Mirrors made them soldiers in a chaotic but clockwork army — writhing on lances, crawling along the ground. The smell of cooling sausage patties and warming shrimp cocktails waft in intermittent waves on the whims of the air conditioner that groans loudly over the pulsing mechanical beats. He drove the next morning from Graham, North Carolina, to Crow Station, Kentucky. When he closed his eyes, he could still see the waves of women dancing and the light on their dimpled skin and smell of the wet dumpster he’d parked beside to spend the night.
The man in the door of the motel room by the train tracks raises the half-exhausted cigarette to his lips, the tip of which contains a bright carbuncle that flashes as he breathes in, and looks at the variegated pools on the wet surface of the road where it has just rained.
The men digging the grave for Saturday’s service talked quietly as the sun began to set.
“Remember that boy went missing back, I don’t know, thirty-some years ago. In the eighties?”
“No.”
“I wonder if they ever found out what happened to him.”
A shrug.
“I’ll tell you, it’s like I say, it’s got so that you can’t trust no one no more. I mean, used to be, children could go outside alone, go all over, you know. But not now. My momma used to send me clear across town to my uncle’s house and there weren’t nothing to be afraid of.”
Dogs marked gates. Starlings clouded. The sound of metal on earth.
“You don’t remember that? I still think about that family some. I mean, my boy, he’s had his troubles, but at least I can go visit him on weekends.”
The other man thought for a moment, shrugged, and told a story about a girl he knew who liked to do it and have people watch. The man recounted the story and they stood, leaning on their shovels.
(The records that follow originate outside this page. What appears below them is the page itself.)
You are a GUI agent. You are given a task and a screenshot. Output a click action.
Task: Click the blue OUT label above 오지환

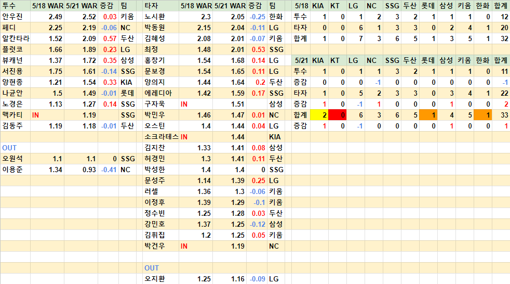[x=152, y=268]
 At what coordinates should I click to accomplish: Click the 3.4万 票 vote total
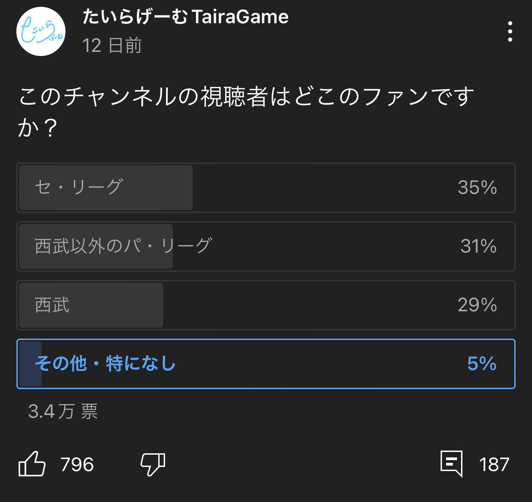63,411
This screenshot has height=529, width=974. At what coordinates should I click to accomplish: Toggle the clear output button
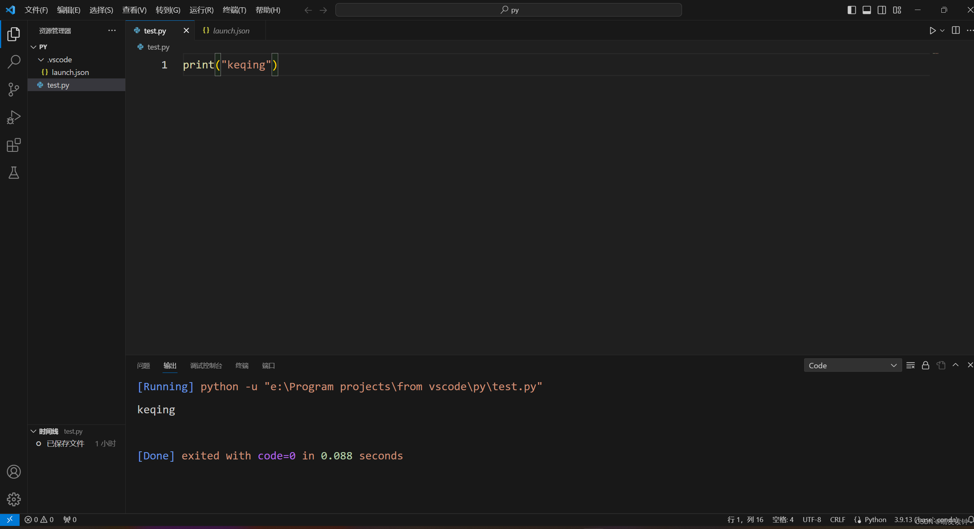910,365
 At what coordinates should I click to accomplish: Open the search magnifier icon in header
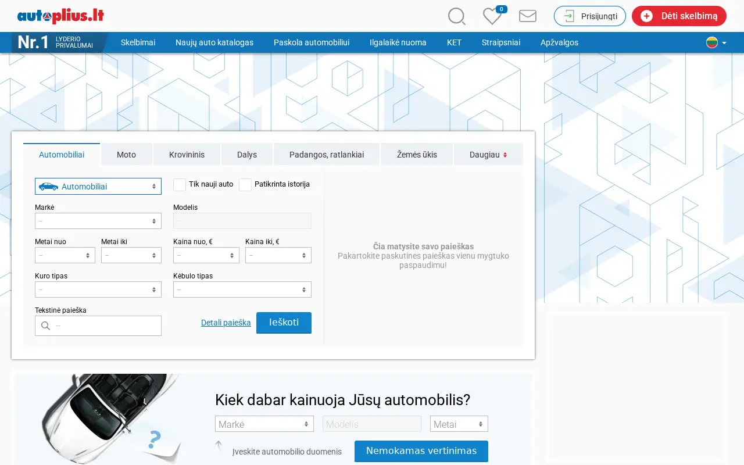(457, 16)
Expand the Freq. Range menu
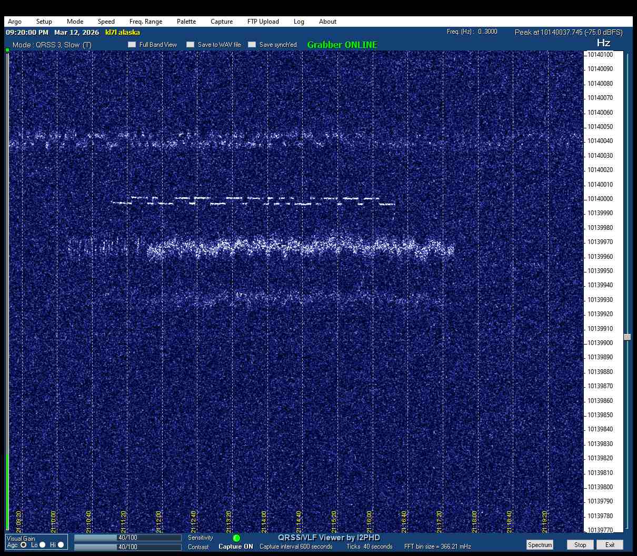This screenshot has height=556, width=637. [146, 22]
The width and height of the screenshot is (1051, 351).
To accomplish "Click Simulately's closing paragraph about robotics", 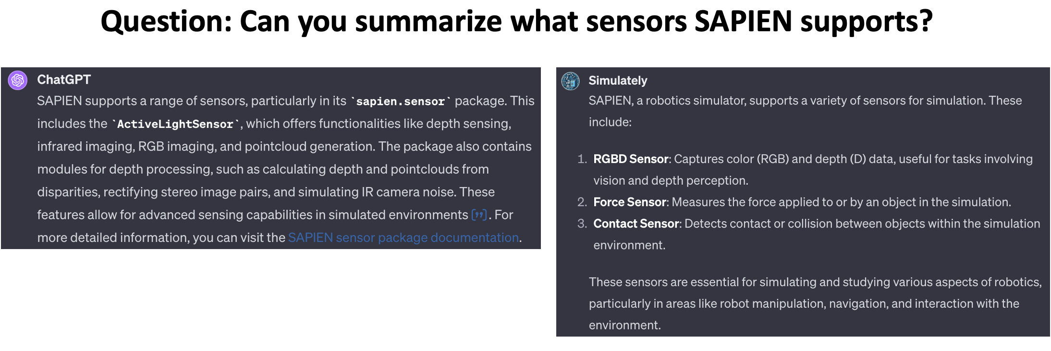I will coord(815,303).
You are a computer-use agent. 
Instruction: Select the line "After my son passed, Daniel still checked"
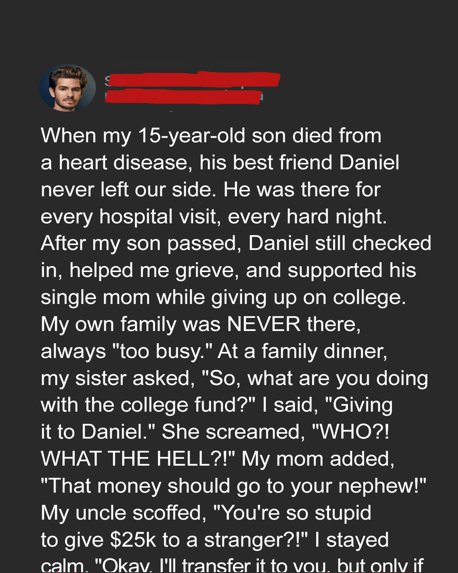pyautogui.click(x=236, y=244)
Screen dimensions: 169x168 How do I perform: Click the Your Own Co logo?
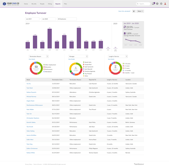(x=11, y=4)
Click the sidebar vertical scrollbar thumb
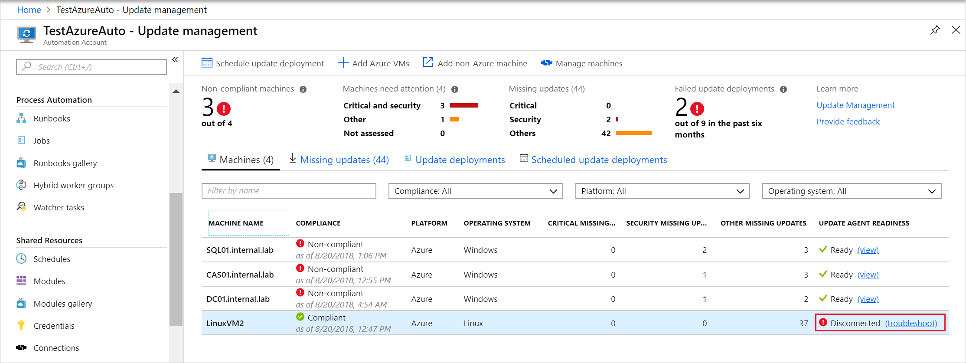 coord(176,258)
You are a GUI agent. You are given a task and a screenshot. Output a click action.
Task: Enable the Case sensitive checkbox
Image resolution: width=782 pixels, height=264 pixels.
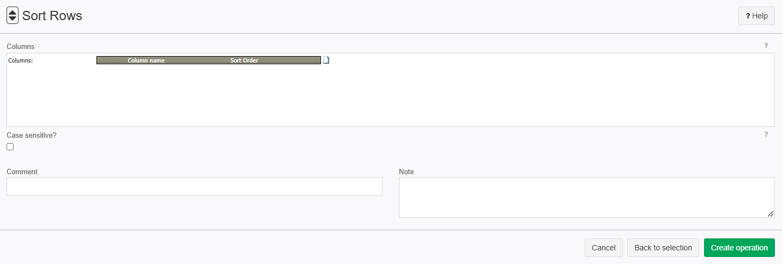point(10,147)
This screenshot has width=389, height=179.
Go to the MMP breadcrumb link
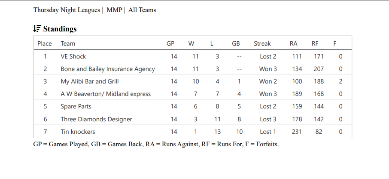point(114,10)
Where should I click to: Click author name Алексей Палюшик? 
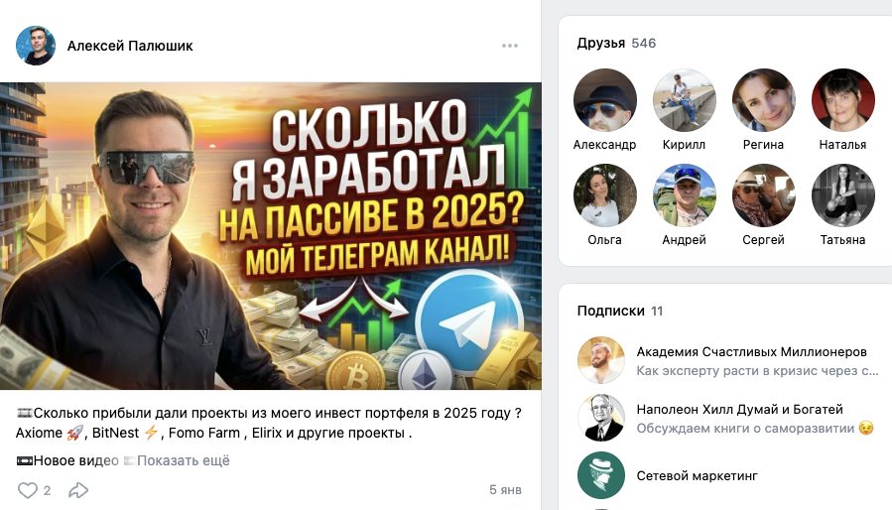[x=130, y=46]
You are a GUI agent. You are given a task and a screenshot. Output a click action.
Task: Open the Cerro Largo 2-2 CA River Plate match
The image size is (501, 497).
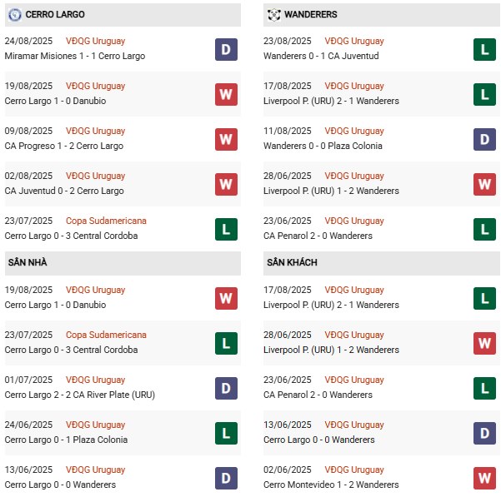[x=79, y=395]
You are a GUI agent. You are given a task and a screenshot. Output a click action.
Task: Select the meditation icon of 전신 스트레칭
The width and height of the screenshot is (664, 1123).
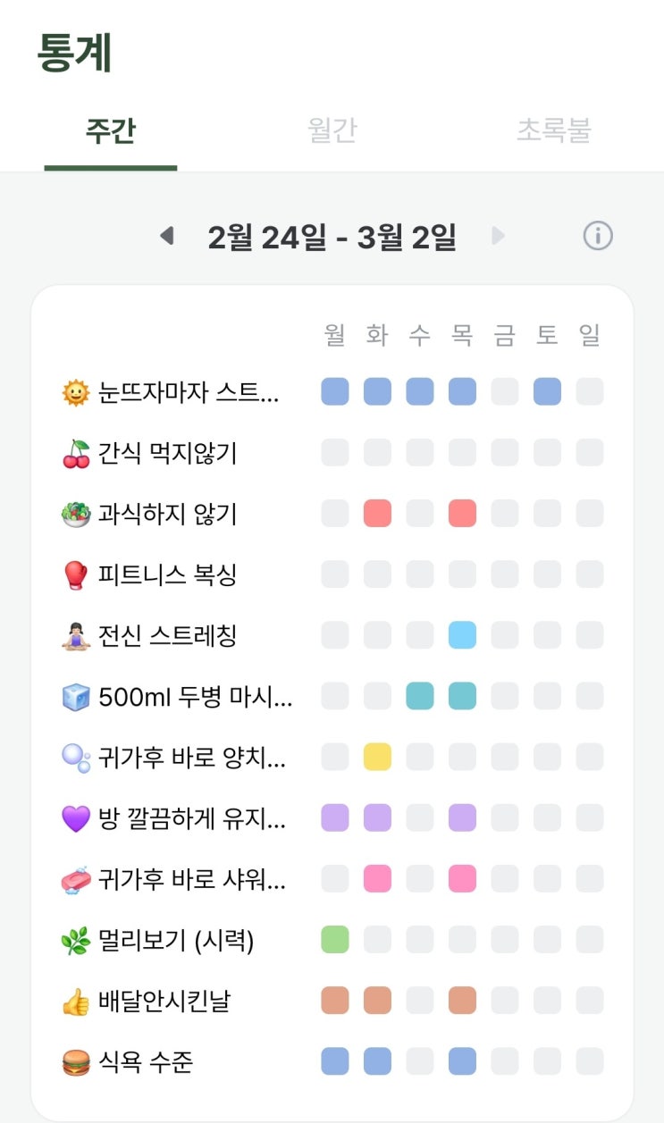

“A prayer for a husband to get more hours of work. A prayer for a granddaughter who has to have knee and feet surgery. A prayer for a husband to be convicted of using profanity. A prayer for a daughter struggling with depression and mental illness. A prayer for a son addicted to pornography and cartoons. A prayer for a wife to learn to enjoy the work she has been blessed with. A prayer for a daughter to not feel resentment about having to leave her job and help her mother care for her disabled sister. A prayer for a baby to be born. A prayer for an ex-son-in-law to concede on how to raise a child. A prayer for a mother-in-law to see the good in her daughter-in-law. A prayer for a child to stop sassing.” And then a swell of strings and commercial break.